Juniors Julia Stenvick, who will be attending the Wake Forest University Summer Immersion program for their Sports Medicine Institute; Jose Gonzalez, who will be taking an online fashion class at the New School Parsons Academy; and Timmy Marnell, who will be participating in the Summer Discovery program at the Sports Business Academy at University of California, Los Angeles, have all received full or close to full Stoney scholarships.
“My brother had actually used the scholarship to attend [the Economics for Leaders program] at U.C. Santa Barbara,” Marnell says. “That was my reason for filling out the application when I first saw the scholarship in the [CHS] bulletin.”
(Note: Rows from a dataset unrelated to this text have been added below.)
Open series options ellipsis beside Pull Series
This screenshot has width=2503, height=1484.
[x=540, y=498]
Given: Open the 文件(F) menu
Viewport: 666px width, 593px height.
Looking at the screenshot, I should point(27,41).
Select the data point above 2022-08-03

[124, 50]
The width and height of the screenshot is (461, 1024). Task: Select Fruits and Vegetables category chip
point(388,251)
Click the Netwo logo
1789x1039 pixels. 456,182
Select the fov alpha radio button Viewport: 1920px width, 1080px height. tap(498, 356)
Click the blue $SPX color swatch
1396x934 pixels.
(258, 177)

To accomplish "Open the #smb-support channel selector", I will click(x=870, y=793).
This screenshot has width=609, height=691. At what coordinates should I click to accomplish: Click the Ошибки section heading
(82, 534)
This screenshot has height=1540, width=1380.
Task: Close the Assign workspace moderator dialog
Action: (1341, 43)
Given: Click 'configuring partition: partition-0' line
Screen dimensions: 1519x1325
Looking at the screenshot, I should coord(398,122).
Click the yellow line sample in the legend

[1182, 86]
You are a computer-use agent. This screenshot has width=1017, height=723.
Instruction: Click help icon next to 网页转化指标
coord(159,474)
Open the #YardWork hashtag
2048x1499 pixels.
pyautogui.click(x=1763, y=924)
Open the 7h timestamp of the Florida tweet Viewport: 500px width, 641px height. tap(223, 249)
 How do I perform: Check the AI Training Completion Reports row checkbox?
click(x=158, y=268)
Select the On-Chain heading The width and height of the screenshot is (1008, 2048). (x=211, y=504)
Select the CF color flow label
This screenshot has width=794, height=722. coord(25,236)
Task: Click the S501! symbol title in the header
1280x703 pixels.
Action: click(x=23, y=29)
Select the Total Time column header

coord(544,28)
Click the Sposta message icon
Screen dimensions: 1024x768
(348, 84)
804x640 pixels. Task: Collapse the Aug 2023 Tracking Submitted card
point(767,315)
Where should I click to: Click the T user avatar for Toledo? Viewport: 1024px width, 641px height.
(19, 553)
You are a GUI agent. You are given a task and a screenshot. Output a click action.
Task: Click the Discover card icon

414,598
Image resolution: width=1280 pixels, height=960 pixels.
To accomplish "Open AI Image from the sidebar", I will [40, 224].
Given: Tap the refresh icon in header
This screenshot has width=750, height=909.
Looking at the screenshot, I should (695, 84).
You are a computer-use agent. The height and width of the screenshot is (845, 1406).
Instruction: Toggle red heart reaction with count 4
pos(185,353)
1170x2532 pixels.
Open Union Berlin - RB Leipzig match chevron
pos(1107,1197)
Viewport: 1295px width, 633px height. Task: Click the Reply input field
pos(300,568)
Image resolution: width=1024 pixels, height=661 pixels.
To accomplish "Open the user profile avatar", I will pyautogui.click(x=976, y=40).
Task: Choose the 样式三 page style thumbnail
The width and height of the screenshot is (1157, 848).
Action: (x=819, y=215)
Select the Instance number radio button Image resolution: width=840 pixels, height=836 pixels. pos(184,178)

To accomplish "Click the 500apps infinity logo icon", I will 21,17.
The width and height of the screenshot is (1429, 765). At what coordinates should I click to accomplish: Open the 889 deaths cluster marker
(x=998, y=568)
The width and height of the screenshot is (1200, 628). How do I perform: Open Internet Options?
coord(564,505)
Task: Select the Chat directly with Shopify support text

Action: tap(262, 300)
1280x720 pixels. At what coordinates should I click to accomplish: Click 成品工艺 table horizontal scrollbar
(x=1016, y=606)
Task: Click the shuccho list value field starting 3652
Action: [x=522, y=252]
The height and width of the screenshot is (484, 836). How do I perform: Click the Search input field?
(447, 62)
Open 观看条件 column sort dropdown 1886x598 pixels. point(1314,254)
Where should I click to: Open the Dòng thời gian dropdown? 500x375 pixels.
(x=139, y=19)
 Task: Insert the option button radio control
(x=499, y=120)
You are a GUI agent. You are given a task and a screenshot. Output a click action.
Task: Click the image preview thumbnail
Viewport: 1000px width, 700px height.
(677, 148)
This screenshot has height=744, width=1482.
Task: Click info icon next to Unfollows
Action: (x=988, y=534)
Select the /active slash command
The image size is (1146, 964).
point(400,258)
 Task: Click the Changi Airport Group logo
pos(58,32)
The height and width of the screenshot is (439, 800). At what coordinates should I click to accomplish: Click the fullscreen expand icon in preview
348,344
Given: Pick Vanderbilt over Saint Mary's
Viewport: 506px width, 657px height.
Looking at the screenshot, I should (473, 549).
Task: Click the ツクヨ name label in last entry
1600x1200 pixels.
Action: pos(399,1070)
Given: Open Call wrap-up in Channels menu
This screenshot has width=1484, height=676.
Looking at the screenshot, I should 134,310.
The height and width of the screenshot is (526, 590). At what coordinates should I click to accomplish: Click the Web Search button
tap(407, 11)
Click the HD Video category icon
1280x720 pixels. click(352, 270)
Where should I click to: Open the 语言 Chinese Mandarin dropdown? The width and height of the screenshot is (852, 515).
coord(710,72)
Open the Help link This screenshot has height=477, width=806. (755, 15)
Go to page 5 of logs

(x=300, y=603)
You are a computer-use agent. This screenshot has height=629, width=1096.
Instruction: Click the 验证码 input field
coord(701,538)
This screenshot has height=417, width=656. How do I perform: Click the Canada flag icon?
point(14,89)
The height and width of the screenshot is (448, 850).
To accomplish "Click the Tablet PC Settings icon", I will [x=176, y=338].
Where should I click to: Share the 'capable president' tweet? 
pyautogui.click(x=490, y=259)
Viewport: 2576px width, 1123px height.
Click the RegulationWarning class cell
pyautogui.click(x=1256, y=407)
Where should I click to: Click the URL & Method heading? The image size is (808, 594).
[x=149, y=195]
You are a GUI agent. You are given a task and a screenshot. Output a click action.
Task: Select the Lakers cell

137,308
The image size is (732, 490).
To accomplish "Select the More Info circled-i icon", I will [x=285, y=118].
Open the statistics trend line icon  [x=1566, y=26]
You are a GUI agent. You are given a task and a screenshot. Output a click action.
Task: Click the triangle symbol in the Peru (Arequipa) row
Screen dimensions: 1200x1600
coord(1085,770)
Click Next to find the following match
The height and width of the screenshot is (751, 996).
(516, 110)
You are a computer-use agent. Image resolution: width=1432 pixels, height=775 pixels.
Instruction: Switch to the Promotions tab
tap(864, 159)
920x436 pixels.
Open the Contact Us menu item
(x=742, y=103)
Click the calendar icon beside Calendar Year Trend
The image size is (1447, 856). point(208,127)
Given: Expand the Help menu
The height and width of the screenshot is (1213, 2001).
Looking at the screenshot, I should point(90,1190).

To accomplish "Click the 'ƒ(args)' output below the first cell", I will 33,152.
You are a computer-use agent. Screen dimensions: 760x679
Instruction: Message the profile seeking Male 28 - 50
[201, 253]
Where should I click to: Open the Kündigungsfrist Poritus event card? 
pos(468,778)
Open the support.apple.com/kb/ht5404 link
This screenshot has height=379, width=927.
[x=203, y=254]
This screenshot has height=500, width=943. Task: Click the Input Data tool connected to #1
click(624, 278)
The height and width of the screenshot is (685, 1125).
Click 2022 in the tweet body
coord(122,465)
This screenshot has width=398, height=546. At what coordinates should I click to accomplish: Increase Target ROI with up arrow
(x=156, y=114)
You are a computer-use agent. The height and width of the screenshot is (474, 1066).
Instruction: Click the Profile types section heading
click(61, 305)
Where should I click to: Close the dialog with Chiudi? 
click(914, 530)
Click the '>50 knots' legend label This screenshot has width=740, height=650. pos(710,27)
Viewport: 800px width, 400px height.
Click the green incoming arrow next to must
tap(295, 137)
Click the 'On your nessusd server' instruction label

Student applicants submit a proposal for their desired amount of funding, which includes the cost of the program combined with their estimated costs for travel and lodging.
“I initially wanted to become a firefighter or paramedic, but I realized my love for sports medicine at CHS,” says Stenvick, who was recommended for the scholarship by CHS anatomy teacher Newkirk-Smith. “I’m excited to have the opportunity to pursue it within the great classes I’ll be able to take during my week there.”
While Tyler recipients will have similar experiences to Stoney recipients, the Tyler program has some differences. Their summer experience is required to be in-person, there’s a current quota of two recipients, and the application process focuses more on writing as opposed to interviews in the Stoney program.
2022 inaugural Tyler recipients Isabel Norman and Riley Palshaw chose Randazzo and CHS English teacher Dale DePalatis, respectively, as their required mentors early on. With each mentor’s support in the application process, Norman was able to receive funding to study cultural anthropology, historical sites and Italian in Greece and Italy, and Palshaw for a journalism program at The School of the New York Times in Manhattan.
“Ms. Randazzo and I picked out a cultural anthropology course at [Monterey Peninsula College] to take before the summer once she helped me choose the programs that best suited my interests,” says Norman, who spent a week in various parts of Greece and two weeks in Florence, Italy. “She was always there for me and made the whole process so much easier than it would’ve been.”
This summer, for junior Daisyre Duenas Paz, the Tyler Fellowship’s funding and international scope will allow her to attend the Global Leadership Academy, which focuses on marine conservation and sea turtle study on the Nicoya Peninsula in Costa Rica.
“This is the first time I’ll be able to pursue my interests in a program because of financial limitations and in general because of school and sports commitments,” says the junior of her lifelong dream of becoming a veterinarian.
And for fellow recipient Shayla Dutta, who will be attending lectures focused on global politics, law and economics at the Yale Young Global Scholars program, the experience may help the junior narrow down broader interests.
“Between participating in mock trial and writing for The Sandpiper, I’ve become inclined towards informative writing,” explains Dutta. “Most of my exposure to our legal system has focused on criminal law, so I’m hoping that through this program I can get a better sense of the broader subject and what I may want to specifically pursue.”
When the recipients return, they will share their experiences on campus. In a small way, this will give them the chance to give back by sharing their stories, just as Stoney and Tyler have done and intend for the future of their philanthropic programs.